• [Records for this exercise]:
===============

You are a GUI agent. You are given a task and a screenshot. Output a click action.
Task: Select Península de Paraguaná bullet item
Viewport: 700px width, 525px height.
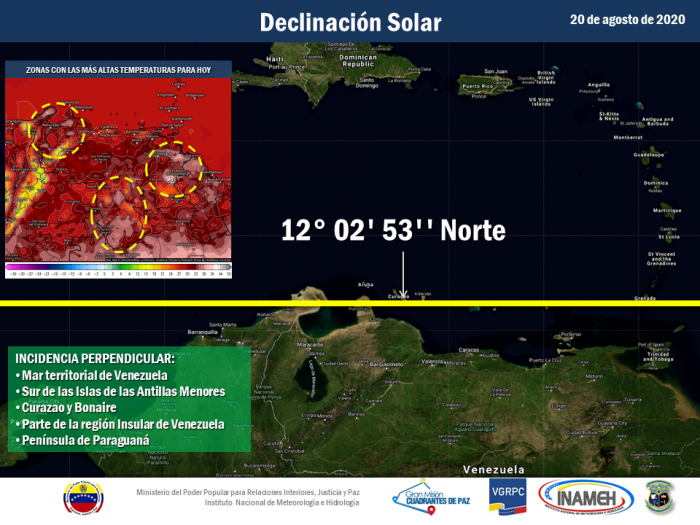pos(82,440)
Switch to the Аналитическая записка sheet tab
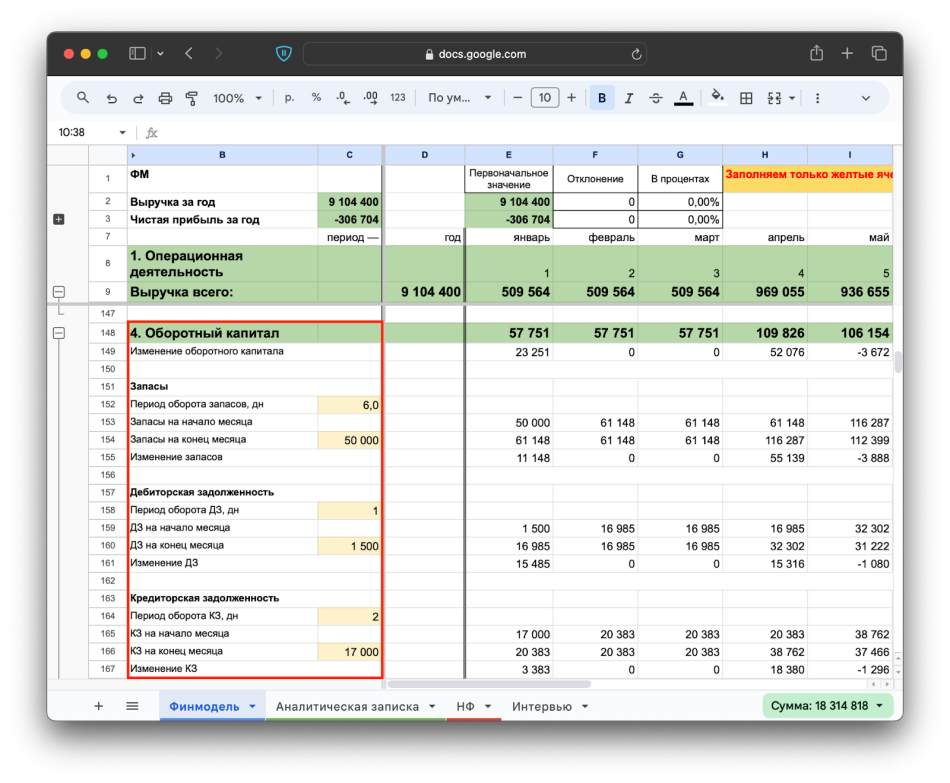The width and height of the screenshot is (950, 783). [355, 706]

===============

• [Task]: Repeat these lines word for word, leaving out the pictures.

• [Output for this task]:
You are a GUI agent. You are given a task and a screenshot. Output a click action.
Task: Select Península de Paraguaná bullet item
Viewport: 700px width, 525px height.
pos(82,440)
Switch to the Аналитическая записка sheet tab
The width and height of the screenshot is (950, 783). [355, 706]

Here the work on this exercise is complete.